Un rapport récent de la DARES sur les mobilisations sociales en 2024 pointe une période de reflux. Des chiffres qui interrogent les stratégies syndicales et politiques pour implanter et faire durer les mouvements sociaux.
Une diminution des mobilisations
Ce que montre le rapport, d’abord, c’est la faiblesse des mobilisations en 2024. Cela s’explique notamment par un reflux après l’année historique de 2023, marquée par la lutte contre la réforme des retraites.

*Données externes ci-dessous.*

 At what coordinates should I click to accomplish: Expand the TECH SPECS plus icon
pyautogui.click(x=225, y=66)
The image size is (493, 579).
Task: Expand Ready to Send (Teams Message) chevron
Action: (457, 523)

Malgré le reflux, un lien peut être établi entre la taille des entreprises, l’implantation syndicale et la mobilisation sociale. Ainsi, 23,4 % des entreprises de plus de 500 salariés ont connu au minimum un jour de grève en 2024, contre seulement 0,8 % des PME de 50 salariés ou moins, tous secteurs confondus.
Cela semble se confirmer en particulier dans les secteurs phares : l’industrie, les transports et l’entreposage, l’enseignement, la santé et l’action sociale. Des secteurs ayant un taux de syndicalisation plus fort et davantage de structures militantes locales.
Précision côté industrie. Si la présence de grève, qui se lit par le taux d’entreprises ayant connu au moins un jour de grève dans l’année (1,6 % nationalement, 2,5 % dans l’industrie), diffère selon les secteurs d’activité. Ce taux monte ainsi à 5,5 % pour l’industrie des transports, 4,3 % pour l’industrie des machines et de l’électronique, 4,2 % pour l’industrie extractive et énergétique.
Après les mobilisations nationales, les sujets locaux
Autre point intéressant que pointe le rapport : un recentrage vers les sujets locaux. En l’absence de lutte nationale, ce sont les sujets locaux qui structurent les conflits sociaux.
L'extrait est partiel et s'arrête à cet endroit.